Foi assim que os arquitectos do gabinete Figueiredo + Pena encontraram o espaço quando o projecto de reabilitação para estas três casas lhes foi parar às mãos. E foi com esse mesmo projecto que venceram o Prémio João de Almada, atribuído bienalmente pela Câmara Municipal do Porto aos melhores exemplos de reabilitação que tenham sido concluídos na cidade.
A recuperação das casas foi feita preservando alguns elementos originais herdados: a escada em caracol, a clarabóia, os soalhos, as madeiras dos rodapés ou as portadas. “Tudo elementos muito valiosos que, em muitas intervenções, se deitam fora de uma forma um pouco displicente”, explica Luís Pena, co-fundador do gabinete. “Estes elementos são importantes do ponto de vista do conceito, do entendimento que temos de património”, continua. O arquitecto acredita que só desta forma se mantém “a marca que distingue o centro do Porto de outras cidades”.
Assim, foi mantida a “estrutura fundamental” da casa que está virada para a Rua do Almada — um edifício “com a tipologia das casas burguesas do Porto e bons materiais, bons acabamentos e em bom estado” —, tendo sido feita uma reorganização e ampliação do espaço. No caso dos outros dois edifícios, o cenário não pôde ser o mesmo: da casa virada para a Rua do Alferes Malheiro, uma casa “muito estreita, com dois metros e meio de largura”, só foi possível preservar a fachada. Foi “reconstruída com estrutura de madeira”, organizada “em torno de uma escada de caracol” e transformada numa habitação tipo T3.
O terceiro edifício, uma espécie de “anexo” que fica no meio do terreno, por ser uma construção “muito débil”, acabou por ser demolido e posteriormente reconstruído “com a linguagem de uma oficina”. “Os materiais de construção ficaram visíveis interiormente e todas as instalações estão à vista. A própria forma de ocupação do interior do quarteirão, com revestimento de chapas onduladas, também remete de alguma forma para esse imaginário de espaço de trabalho”, descreve Luís Pena.
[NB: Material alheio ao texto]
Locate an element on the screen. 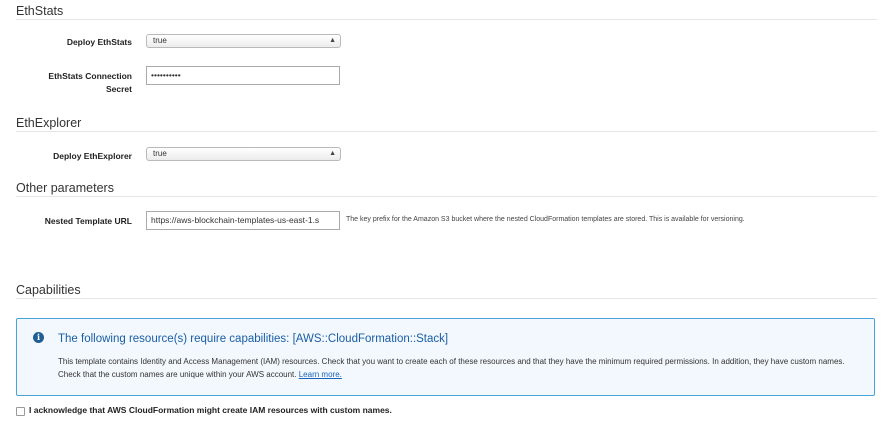 The image size is (885, 435). deploy-ethexplorer-label: Deploy EthExplorer is located at coordinates (92, 156).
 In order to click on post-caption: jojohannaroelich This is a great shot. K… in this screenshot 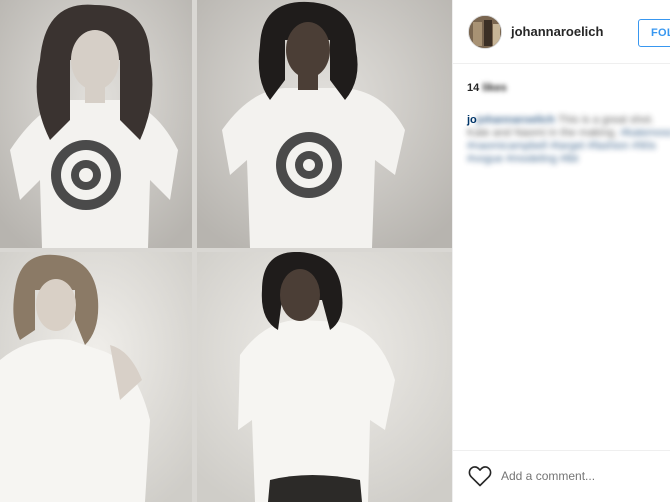, I will do `click(568, 140)`.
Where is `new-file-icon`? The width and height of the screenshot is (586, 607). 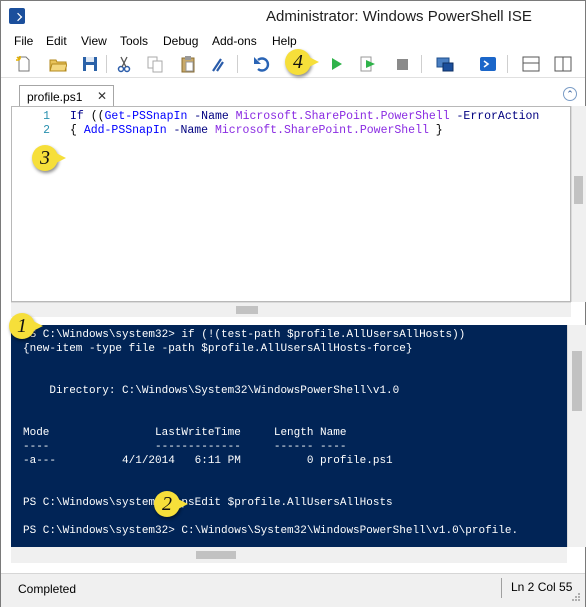 new-file-icon is located at coordinates (24, 64).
O resultado final valeu-lhes o prémio na categoria “Edifícios Residenciais” da 18.ª edição do Prémio João de Almada, no valor de dez mil euros (7000 euros para o gabinete de arquitectura e 3000 para o proprietário do imóvel, a Red Crown Investment). O “reconhecimento do trabalho” deixa a equipa de arquitectos satisfeita, especialmente num momento em que se assiste a uma “reabilitação demasiado rápida (…) no Porto”. “O prémio é dos anos 80 mas hoje, mais do que nunca, é importante que estas soluções sejam feitas com cuidado”, aponta.
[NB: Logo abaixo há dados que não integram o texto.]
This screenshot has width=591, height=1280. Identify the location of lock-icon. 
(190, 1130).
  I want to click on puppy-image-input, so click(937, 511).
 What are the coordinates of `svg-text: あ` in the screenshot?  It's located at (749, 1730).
Os arquitectos estão actualmente a desenvolver um projecto para o Centro de Pesquisa e Conservação do Museu Jurassica em Porrentruy, na Suíça, que resultou de um concurso ganho em Fevereiro último. E Luís Pena lamenta que seja “o trabalho externo” aquele que é “mais valorizado do ponto de vista financeiro e económico”: “São esses trabalhos que nos permitem ter mais tempo e rigor nos trabalhos que são feitos cá, em valores que julgamos serem impossíveis para fazer bem.”
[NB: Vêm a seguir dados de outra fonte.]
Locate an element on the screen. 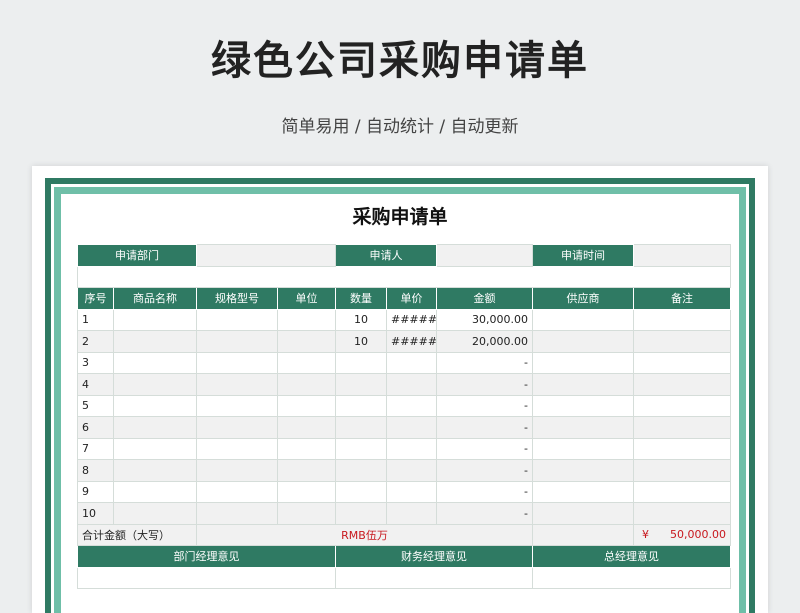 Image resolution: width=800 pixels, height=613 pixels. cell-no: 10 is located at coordinates (96, 514).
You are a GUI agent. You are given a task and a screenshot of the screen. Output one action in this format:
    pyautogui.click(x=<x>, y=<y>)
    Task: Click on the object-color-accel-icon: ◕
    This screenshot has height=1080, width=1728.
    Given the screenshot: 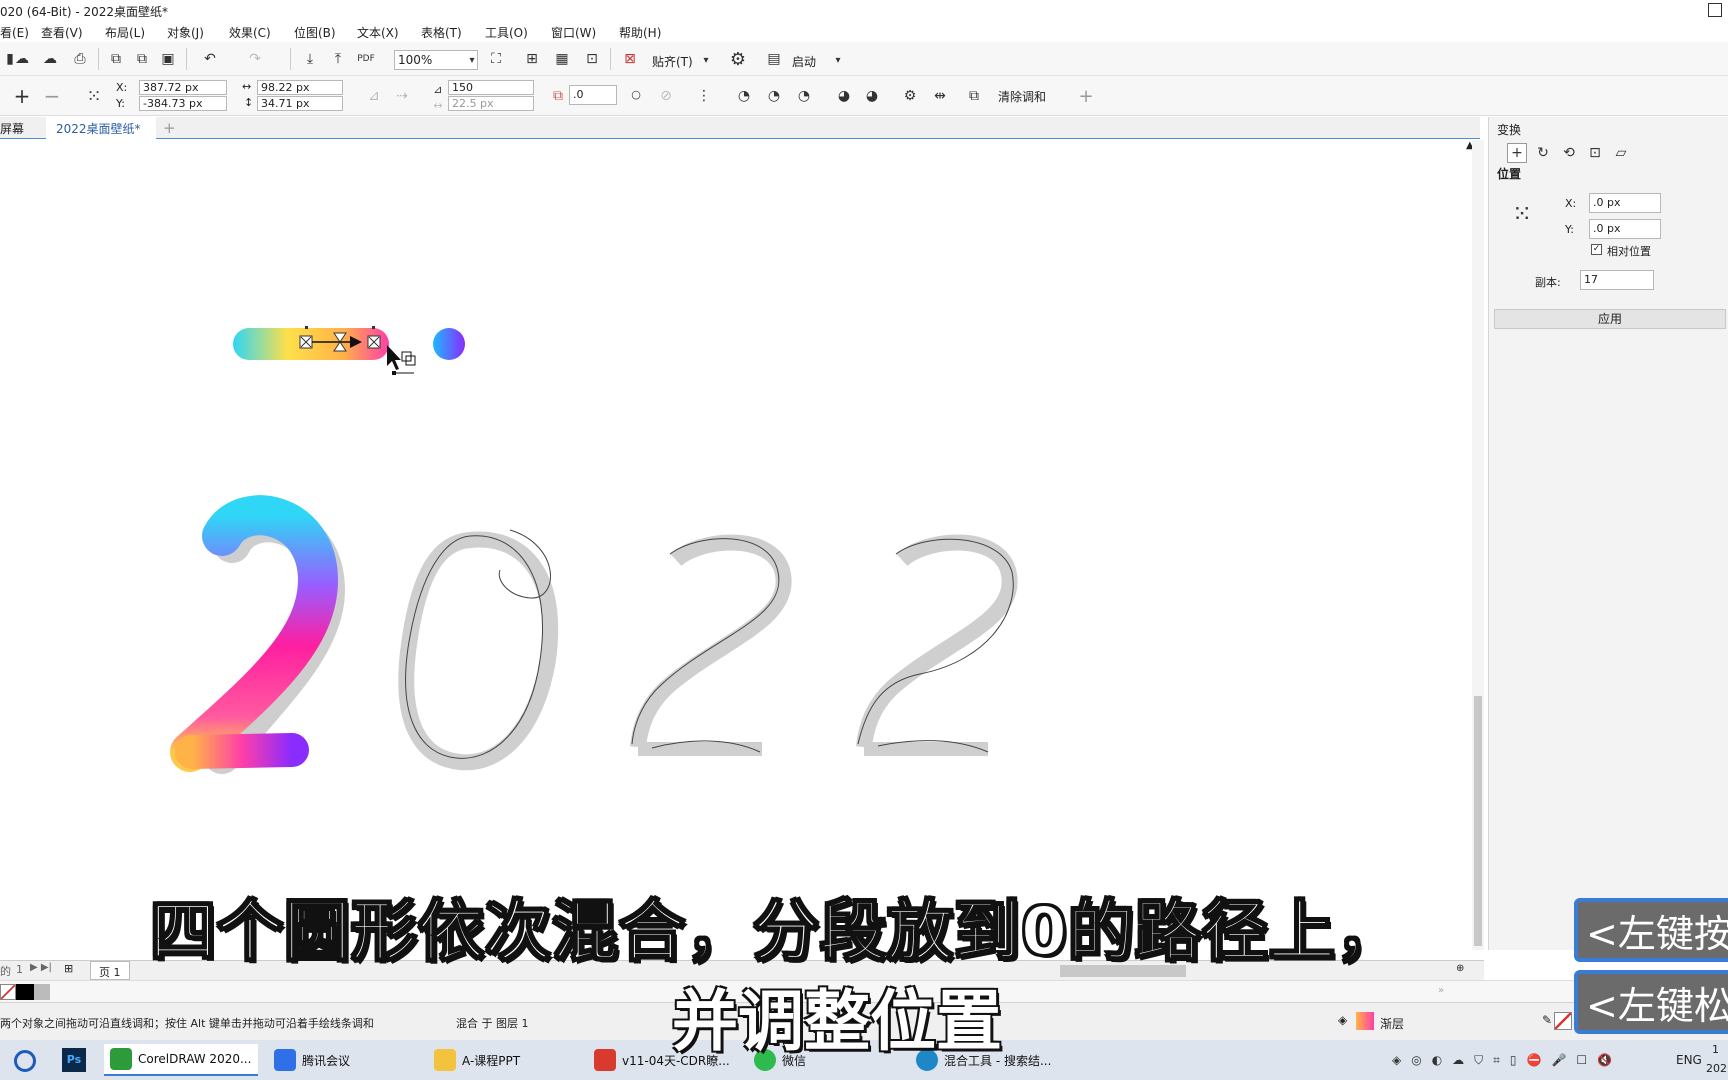 What is the action you would take?
    pyautogui.click(x=844, y=96)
Na categoria “Edifícios Não Residenciais” do mesmo prémio foi distinguido o projecto de reabilitação da “Casa Rosa” Hotel, na Rua da Alegria, do arquitecto Nuno Graça Moura. Foram atribuídas menções honrosas aos Depa Architects, por uma habitação na Rua do Rosário; aos aNC Arquitectos, pelo projecto de um imóvel na Rua do Padre Fernão Cardim; ao Atelier 15, pelo Reservatório da Pasteleira; e aos arquitectos Nuno Valentim, Frederico Eça e Margarida Carvalho, pelo edifício dos Albergues Nocturnos do Porto.